2019-03-09

Maximally Cross Platform with React?

Once upon a time, going cross platform meant making an application that ran on both Macs and Windows, and maybe Linux/Unix if you're into that crowd.

Now everything is fragmented and compartmentalized.  Consider what "platforms" there are now for making apps:

  1. desktop web browsers --- i.e. Chrome, Firefox, Safari, vs Edge --- further divided by Macs, Windows, and Linux (at least for browsers that are cross platform, ha!)
     
  2. mobile web browsers --- i.e. iOS vs Android --- further divided by phone vs tablet display sizes
     
  3. Electron desktop apps --- i.e. Macs, Windows, vs Linux (built with web browser technology)
     
  4. native desktop apps --- i.e. Macs, Windows, vs Linux
     
  5. native mobile apps --- i.e. iOS vs Android --- further divided by phone vs tablet display sizes
Some of the above differences are a matter of building user interfaces sized for use on that display size, while other differences are a matter of framework (e.g. Cocoa vs Android SDK).

But at worse, that's still 26 different platforms to build for!  There are technologies that help bridge the divide, and one family of such tech is called React.

Here's a survey of some React based technologies and which platforms they work well for.




React or ReactJS is the starting point, and everything else listed on this page is built on it.  It's a JavaScript library for building user interfaces for web browsers.  That'll let you build apps for desktop web browsers, mobile web browsers, and also let you build Electron desktop apps.

React Native lets you build native mobile apps using JavaScript and React.

React is not a "write once, run anywhere" solution though: it's "learn once, write anywhere".  Your React Native apps cannot simply be recompiled for the web; and your React apps cannot simply be recompiled into native mobile apps.  Although, that'd be nice?

The above two are strong production ready projects driven by Facebook.

React Native for Web allows you to write React Native components and APIs to run on web browsers.  It's not write once, run anywhere, but this will get you closer to writing once to run on desktop and mobile web browsers, as Electron desktop apps, and compiled to native mobile apps.  The only thing missing is compiling into native desktop apps.

Well, not the only thing missing, as it's documentation shows a Compatibility with React Native chart showing some things are missing.  This project looks pretty active (12000+ stars) and I heard (here) it was started by Twitter, and it's used in production by Twitter and Uber, amongst others, apparently.

Microsoft/react-native-windows lets you write React Native and compile into native desktop apps with UWP and WPF, which includes all modern Windows environments (Windows 10, Xbox One, Windows Mixed Reality).  It's a Microsoft project, and they're known for being developer friendly.  Looks solid.

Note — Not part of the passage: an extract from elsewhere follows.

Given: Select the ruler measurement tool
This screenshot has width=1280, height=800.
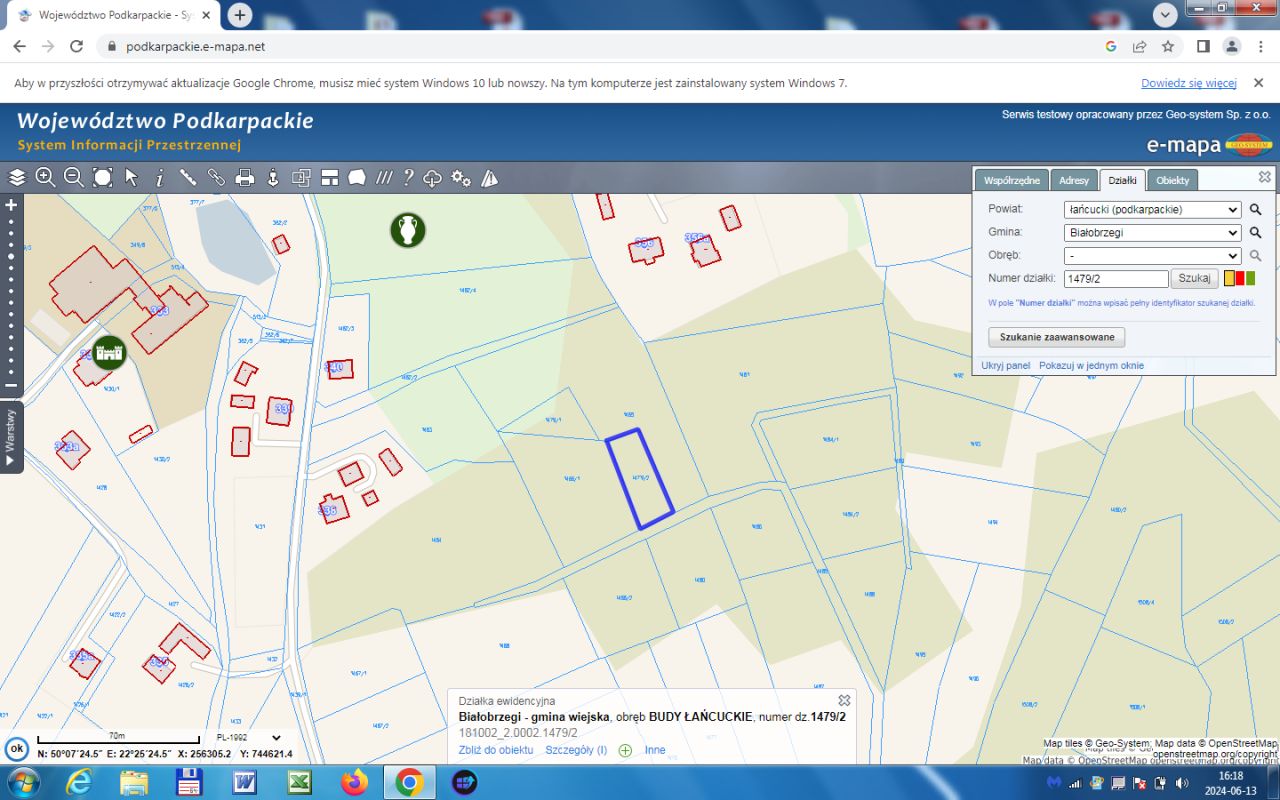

ptmt/react-native-macos lets you write native desktop apps for Mac OS X Cocoa.  It's an experimental fork of React Native for iOS.  So on the one hand, it's experimental, and on the other, it's based on React Native for iOS so should be okay.  Pretty active project (10000+ stars).  I don't see any corporate backing, for better or worse.

status-im/react-native-desktop lets you write React Native and compile into native desktop apps driven by Qt.  If you must get a native app on Linux, this might be something.  Project isn't very active in comparison to the above (600+ stars), but it was forked from Canonical (what happened to Canonical's though?) for better or worse.  Anyone know if the licensing issues with Qt is an issue here?

Too bad there's no React Native for GTK though.

Microsoft ReactXP finally lets you "share most of your code between the web, iOS, Android, and Windows".  It supports React Native, letting you deploy native mobile apps for iOS and Android.  It supports React, making apps for desktop and mobile web browsers, and also Electron desktop apps.

So far it's support is like that of React Native for Web above.  But ReactXP does one better by providing React Native support for Windows 10 / UWP, which includes all modern Windows environments (Windows 10, Xbox One, Windows Mixed Reality).  It's a Microsoft project, and they're known for being developer friendly.  Looks solid.

The only thing missing is compiling into native desktop apps for Macs and Linux.  Lack of Linux support is a known issue, and will probably never occur until a React Native for GTK appears somewhere (so probably not ever likely), but at least you can build native desktop apps for Linux via Electron.

Lack of Mac OS support is also a known issue.  Oddly, apparently ReactXP does have Mac OS X support experimentally, as reportedly the core is there and is apparently close to being production ready.  In fact that issue was closed in 2018 February because they said "MacOS support is now (mostly) implemented".  If that's true, that would be amazing.